The project is the first of its kind globally for a waste-to-energy plant and comes after Aker Solutions in December signed a contract with the city government. The project is funded by Gassnova, the state enterprise that supports the development and demonstration of technologies to capture carbon dioxide (CO2).
“This is pioneering work with significant potential as the world focuses on finding ways to limit carbon emissions,” said Valborg Lundegaard, head of Aker Solutions’ engineering business. “As such, this pilot project is of international importance.”

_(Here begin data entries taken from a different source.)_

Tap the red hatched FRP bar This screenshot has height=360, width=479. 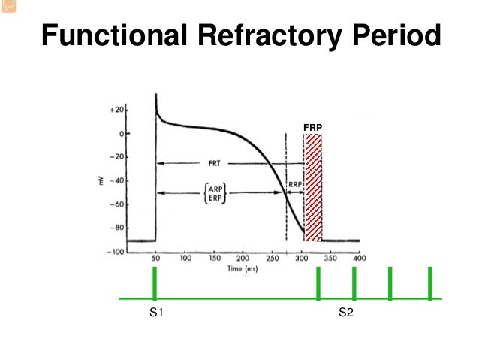tap(313, 188)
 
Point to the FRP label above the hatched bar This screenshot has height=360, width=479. tap(312, 128)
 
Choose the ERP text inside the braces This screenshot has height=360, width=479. tap(214, 198)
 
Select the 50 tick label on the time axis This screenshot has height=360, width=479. tap(156, 259)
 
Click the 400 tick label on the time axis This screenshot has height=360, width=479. tap(359, 259)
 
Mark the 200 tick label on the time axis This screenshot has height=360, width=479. tap(243, 259)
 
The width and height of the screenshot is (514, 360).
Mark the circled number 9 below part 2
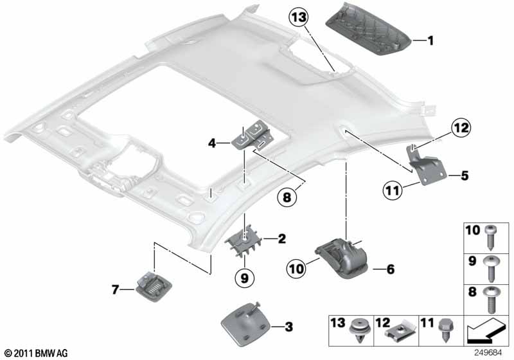coord(244,278)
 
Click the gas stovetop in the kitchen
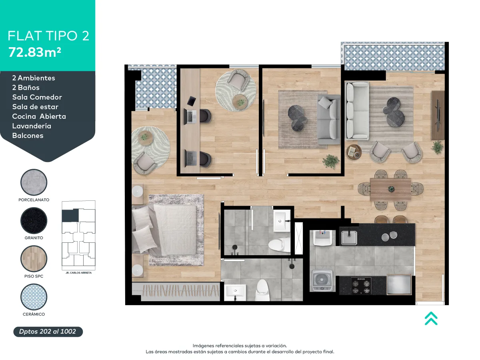click(x=361, y=286)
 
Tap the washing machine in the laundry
click(x=322, y=281)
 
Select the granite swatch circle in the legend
click(x=34, y=220)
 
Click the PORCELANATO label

Carbon capture and storage (CCS) is an important tool in reducing CO2 emissions and curtailing global warming. The test will be a key element in qualifying Aker Solutions’ amine-based CO2 capture technology for commercial application at waste-to-energy plants globally. There are about 450 such plants in operation in Europe and about 700 globally.
“We see potential in this market across the world,” said Lundegaard.
The test will be conducted using the company’s mobile test unit for carbon capture. The gas released from Klemetsrud contains about 10 percent CO2 and is treated in several steps before it enters the mobile unit. Klemetsrud, which gets a majority of its feedstock from biomass, emits about 300,000 tons of CO2 per year.
“We expect to capture up to 90 percent of the CO2,” said Oscar Graff, Head of CCS at Aker Solutions. “The tests will verify important operating parameters such as energy consumption, solvent degradation, losses and required solvent make-up.”